Tango-edit-clear.pngThis article or section does not follow the Laptop page guidelines.Tango-edit-clear.png

Reason: Missing both hardware and function key table (Discuss in Talk:ASUS B9450)

Summary

An informative summary from a physical point of view: https://www.youtube.com/watch?v=wsu-VsnALS8

Adjusting BIOS

You will need to:

  • Add an admin password.
  • Disable secure boot (I forget if I actually tested if this was necessary, it might not be).
  • Change the hard drives from SATA to AHCI (or else they will not be recognized when running fdisk/gdisk).
  • Disable 'Trusted Computing', this got rid of a temporary hang on start up that mentions IRQ being disabled.

Kernel Parameters

  • No additional kernel parameters required, adding i915.enable_guc=2 will have a negative effect on performance.

Fan Control

Fans are controlled by the BIOS in this model. At first, you might think the fans are not turning on - and this might actually be the case. They should turn on when you enter the BIOS. If the BIOS does not show the fan spinning above 0 RPM after a few minutes, then your fans probably are not working after the install. It will take a high temperature to turn them on, > 80C for the CPU sensors.

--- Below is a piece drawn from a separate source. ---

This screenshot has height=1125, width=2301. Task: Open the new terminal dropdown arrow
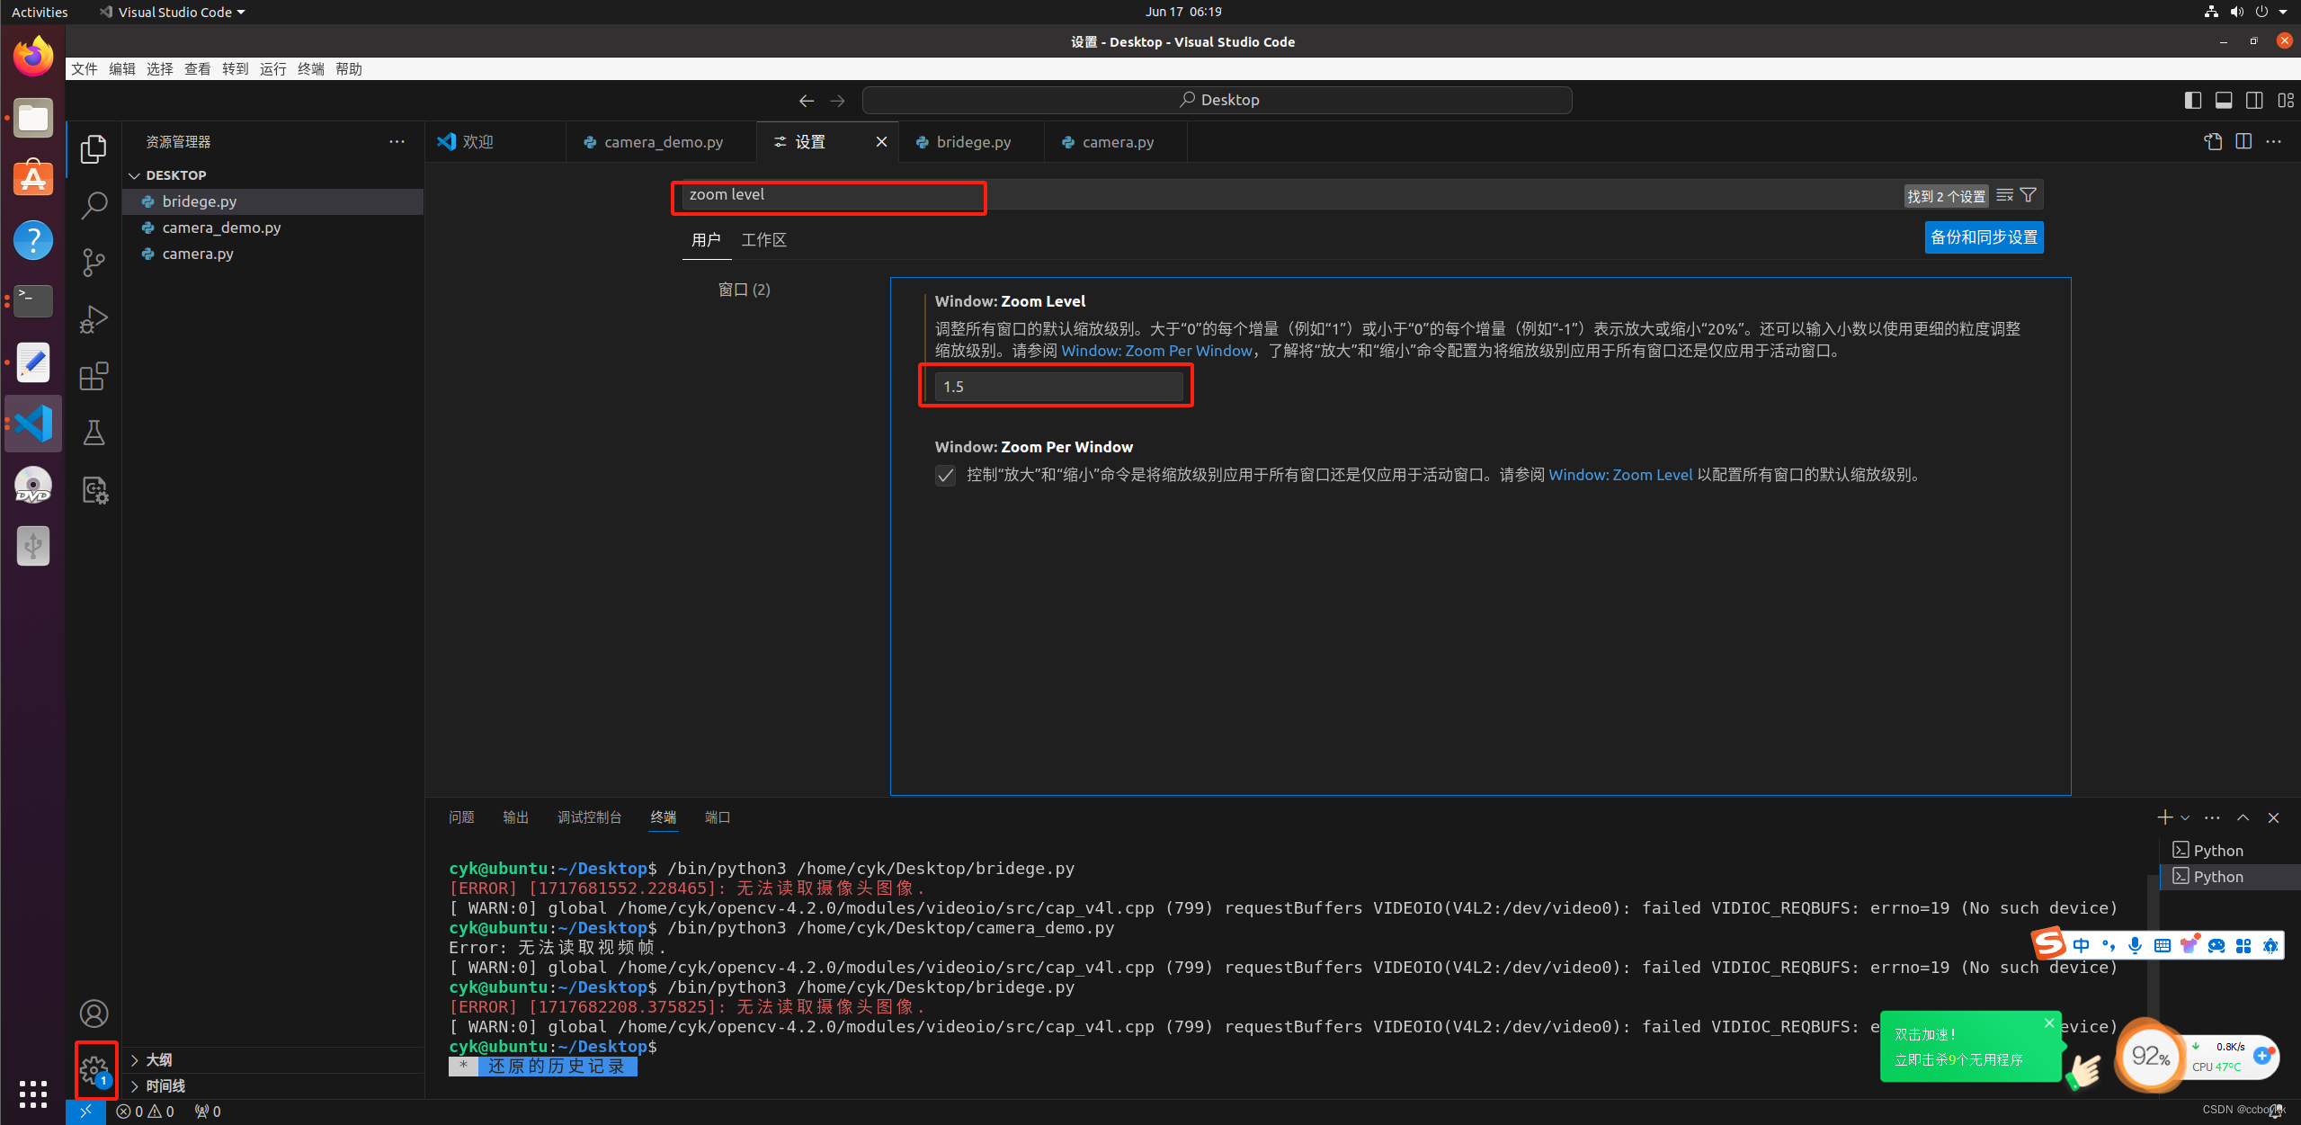coord(2185,817)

To fix fans not working after install:

$ cd /sys/devices/platform/asus-nb-wmi/hwmon/hwmon#/
# echo 0 > pwm1_enable #the fan should turn on to ~7000+ RPM
# reboot

Enter bios upon reboot, and the BIOS should be able to regain control of the fans, and it will work for your install as well. The fans will persist at ~max speed on reboot, but without entering the BIOS it will not regain control of them.

Battery

Tango-edit-clear.pngThis article or section needs language, wiki syntax or style improvements. See Help:Style for reference.Tango-edit-clear.png

Reason: Do not duplicate content, see Help:Style#Hypertext metaphor. (Discuss in Talk:ASUS B9450)

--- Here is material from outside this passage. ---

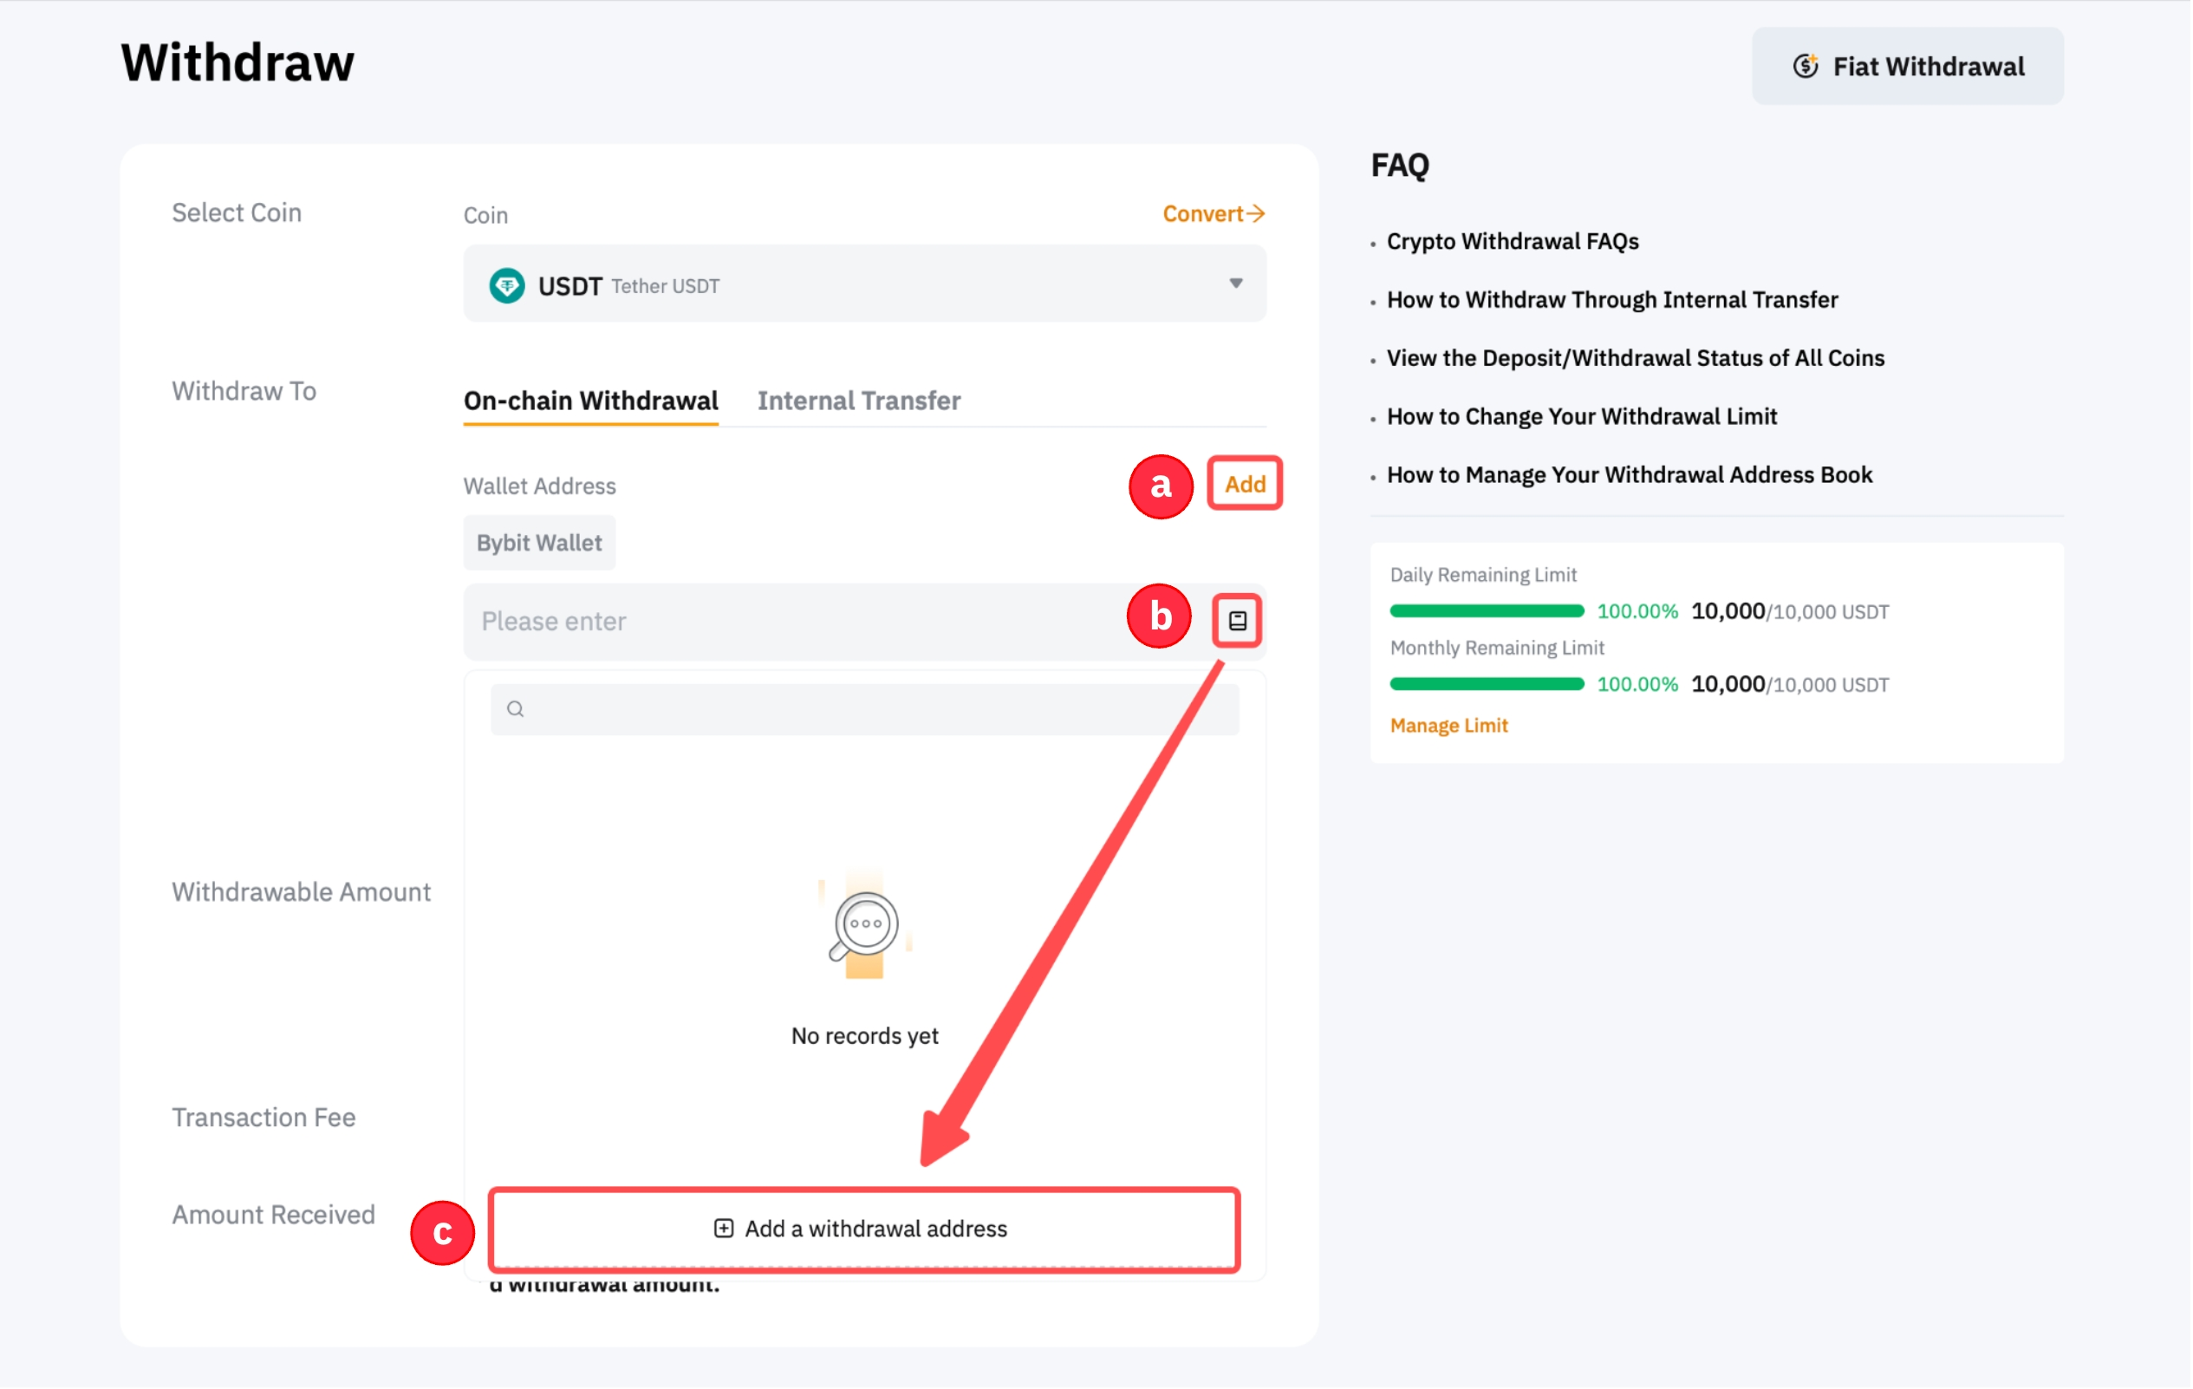Open the address book icon in wallet field

point(1238,621)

Original information about this came from another ASUS laptop page and was placed here for convenience.

Kernel 5.4 brought the ability to set the battery charge threshold for some Asus laptops by modifying the charge_control_end_threshold variable exposed under /sys/class/power_supply/BAT0/[1]. By default, this value is set to 100[2].

The effect of its change can be demonstrated as follows:

$ cat /sys/class/power_supply/BAT0/status
Charging
$ cat /sys/class/power_supply/BAT0/capacity
74
# echo 60 > /sys/class/power_supply/BAT0/charge_control_end_threshold
$ cat /sys/class/power_supply/BAT0/status
Not charging

systemd service

In order to make this change permanent, create the following systemd service:

/etc/systemd/system/battery-charge-threshold.service
[Unit]
Description=Set the battery charge threshold
After=multi-user.target

[Service]
Type=oneshot
ExecStart=/bin/bash -c 'echo 60 > /sys/class/power_supply/BAT0/charge_control_end_threshold'

[Install]
WantedBy=multi-user.target

and then enable it.

Tip: If this does not work, it probably means the service is executed before the battery sysfs path is made available. In that case, try adding an ExecStartPre=sleep 5 instruction to the unit [Service] section for a quick workaround, or for a cleaner solution look into path-based activation.
Note: According to some reports, systemd.tmpfiles are not working for this use case.

performance

Limiting the battery charging capacity works when booting up from a powered off state. This however does not seem to apply when the laptop wakes from hibernation.

Extra

Be sure to install linux-firmware or the wifi-card will not be recognized once you leave a live boot.